This week, Microsoft launched the Phi-3 series of open models, which is currently the most capable and cost-effective small language model.
Inspiration Source
Last year, while Ronen Eldan from Microsoft pondered solutions to machine learning puzzles during the day and read bedtime stories to his daughter at night, he wondered: "How did she learn that word? How does she know how to connect these words?" This sparked the thinking of this Microsoft machine learning expert: how much could an AI model learn using only vocabulary a four-year-old child could understand—eventually, this thought led to an innovative training method, producing a class of more powerful small language models, making AI more accessible to more people.
Application Scenarios
Phi-3-mini has been released, with 3.8 billion parameters, outperforming models twice its size; Phi-3-small (7 billion parameters) and Phi-3-medium (14 billion parameters) will soon be available in the Azure AI model catalog and other model hubs.
Small language models are designed to provide good performance for simpler tasks, making them easier for organizations with limited resources to obtain and use, and can be more easily fine-tuned to meet specific needs.
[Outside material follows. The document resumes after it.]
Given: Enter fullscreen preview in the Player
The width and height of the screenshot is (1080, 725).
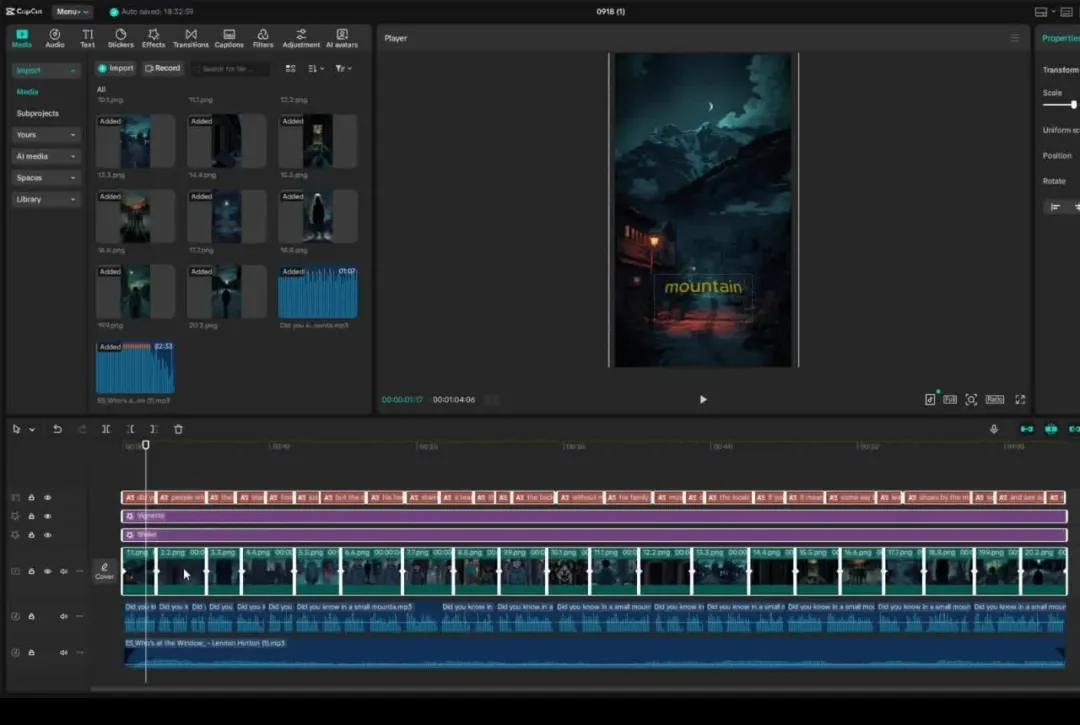Looking at the screenshot, I should pyautogui.click(x=1020, y=399).
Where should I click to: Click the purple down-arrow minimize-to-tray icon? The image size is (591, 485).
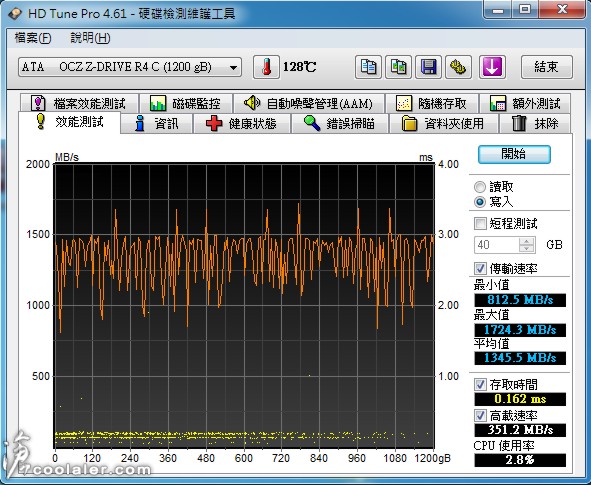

Suitable for organizations hoping to build applications that can run on local devices (rather than in the cloud), applicable to tasks that do not require extensive reasoning or need quick responses, and by keeping data within the device, users can "minimize latency and maximize privacy."
Training Data
Seeking extremely high-quality data for training. Creating an independent dataset of 3000 words, including roughly equal numbers of nouns, verbs, and adjectives. Then, the team asked a large language model to create children's stories using one noun, one verb, and one adjective from the list—this prompt was repeated millions of times over several days, generating millions of tiny children's stories. Microsoft named the resulting dataset "TinyStories" and used it to train a very small language model with about 10 million parameters. To the team's surprise, when prompted to create their own stories, the small language models trained on TinyStories generated grammatically perfect, fluent narratives.
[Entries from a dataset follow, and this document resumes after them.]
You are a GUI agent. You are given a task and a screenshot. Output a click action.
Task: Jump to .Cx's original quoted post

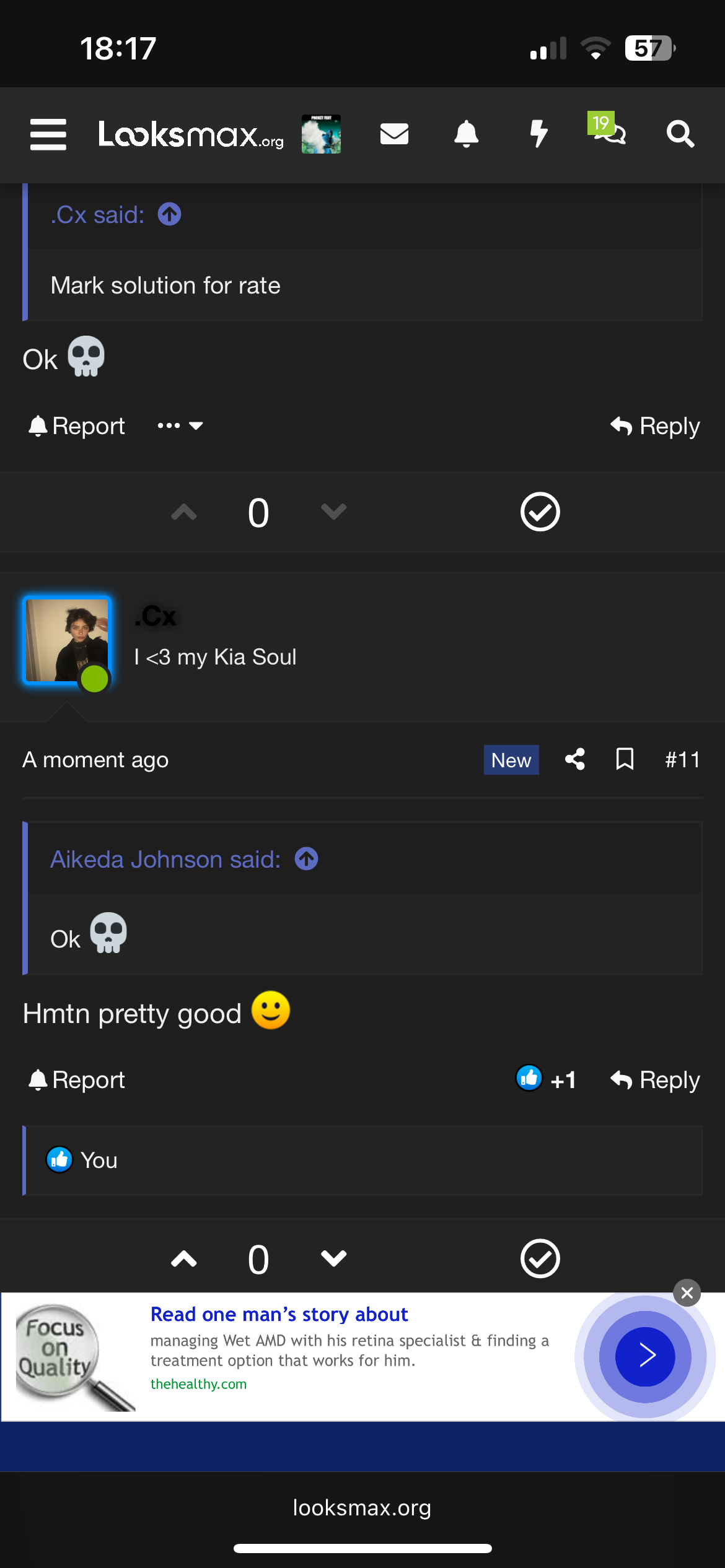[169, 215]
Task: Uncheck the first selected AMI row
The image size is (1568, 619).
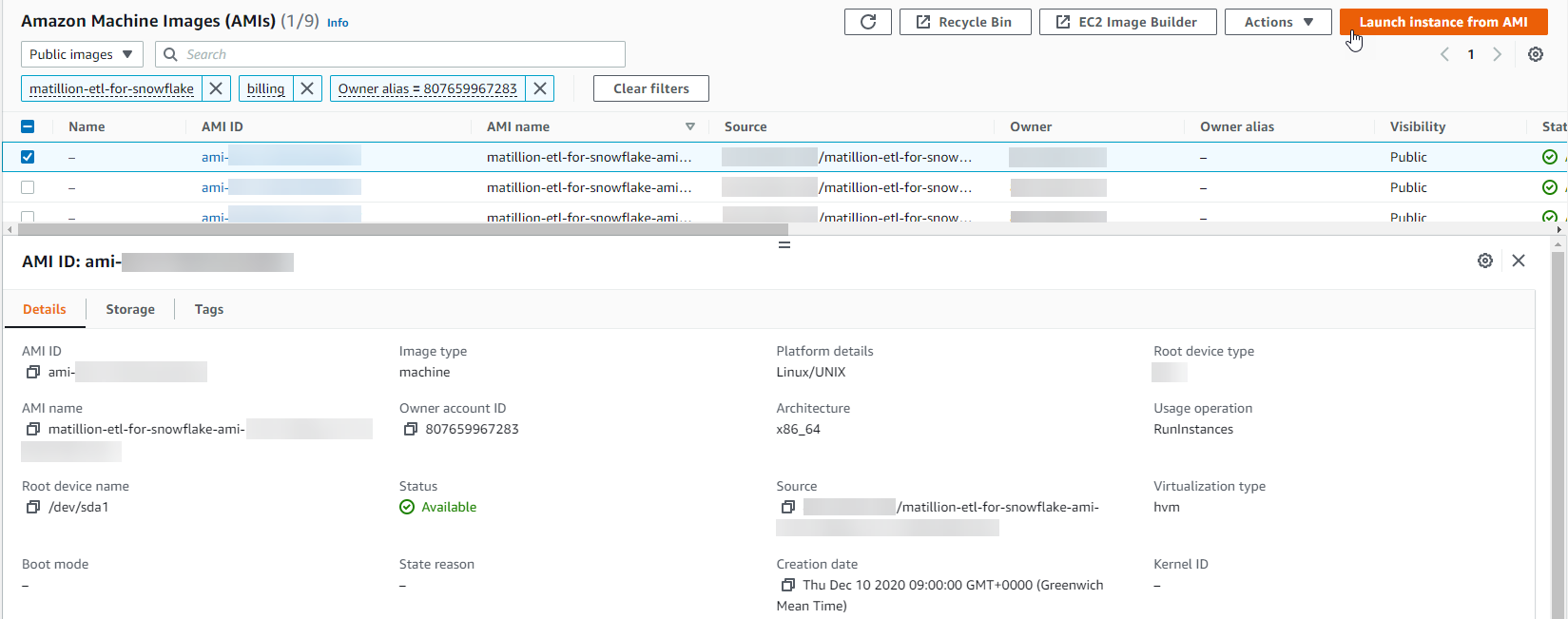Action: tap(28, 157)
Next, a larger research team used carefully selected, publicly available data filtered based on educational value and content quality to train Phi-1. After collecting preliminary publicly available information, the team used prompts and seed formulas inspired by TinyStories but further complicated them to capture a wider range of data. To ensure high quality, the team repeatedly filtered the generated content before feeding it back into the LLM for further synthesis. In this way, after weeks of effort, the team accumulated a sufficiently large corpus of data to train a more capable SLM. The final dataset was named "CodeTextbook".
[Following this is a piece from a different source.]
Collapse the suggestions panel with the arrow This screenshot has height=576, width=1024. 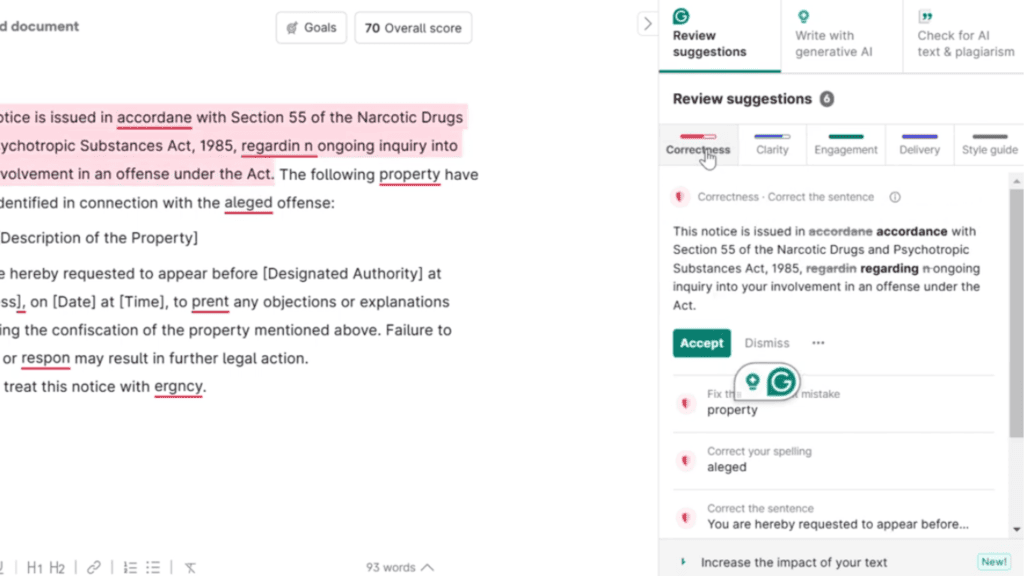[x=647, y=22]
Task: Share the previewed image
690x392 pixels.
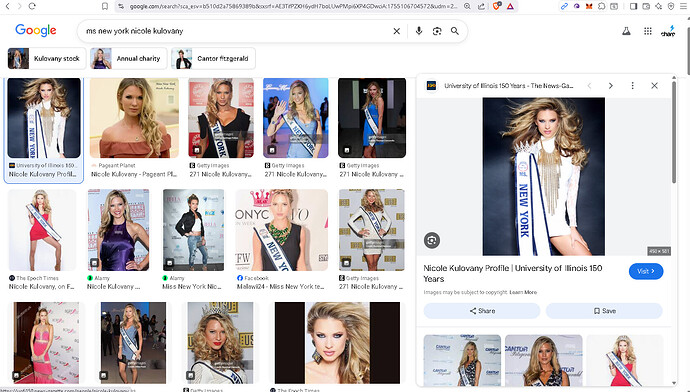Action: pos(482,311)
Researchers further enhanced the dataset by selecting data in a manner akin to a teacher explaining complex concepts to students. "Because it reads from textbook-like material, reading from documents explained very clearly and of high quality," Bubeck said, "you make the task of having the language model read and understand this material easier."
Evaluation
The Phi-3 model outperforms models of the same scale and even larger models in various benchmark tests evaluating language, programming, and mathematical abilities.
Usage Method
Phi-3-mini, a 3.8-billion-parameter language model, is now available on Microsoft Azure AI Studio, HuggingFace, and Ollama.
Azure https://aka.ms/phi3-azure-ai HuggingFace https://huggingface.co/collections/microsoft/phi-3-6626e15e9585a200d2d761e3 Ollama https://ollama.com/library/phi3
Phi-3-mini offers two context length variants—4K and 128K tokens. It is the first model of its kind to support a context window up to 128K tokens with minimal impact on quality. The model has undergone instruction tuning, meaning it is trained to follow different types of instructions reflecting how people typically communicate, ensuring the model works right out of the box.
It is available on Azure AI, leveraging the deployment-evaluation-fine-tuning toolchain, and is provided on Ollama so developers can run it locally on their laptops.
The model has been optimized for ONNX Runtime, supports Windows DirectML, and has cross-platform support, enabling it to run on graphics processing units (GPUs), central processing units (CPUs), and even mobile hardware.
It is also available in the form of NVIDIA NIM microservices with standard API interfaces, deployable anywhere, and has been optimized for NVIDIA GPUs.
Weaknesses
In terms of the capabilities of large language models (LLMs), although the Phi-3-mini model exhibits language understanding and reasoning abilities similar to larger models, it still has fundamental limitations in certain tasks due to its size constraints.
The model simply lacks the capacity to store too much "factual knowledge," as evidenced by its lower performance on TriviaQA. However, we believe this weakness can be addressed through enhancements with search engines. An example is shown below using HuggingFace's default Chat-UI with phi-3-mini. Another weakness related to model capacity is that Phi-3 primarily limits itself to English usage. Exploring the multilingual capabilities of small language models is an important next step, and introducing more multilingual data has already yielded some promising initial results with phi-3-small.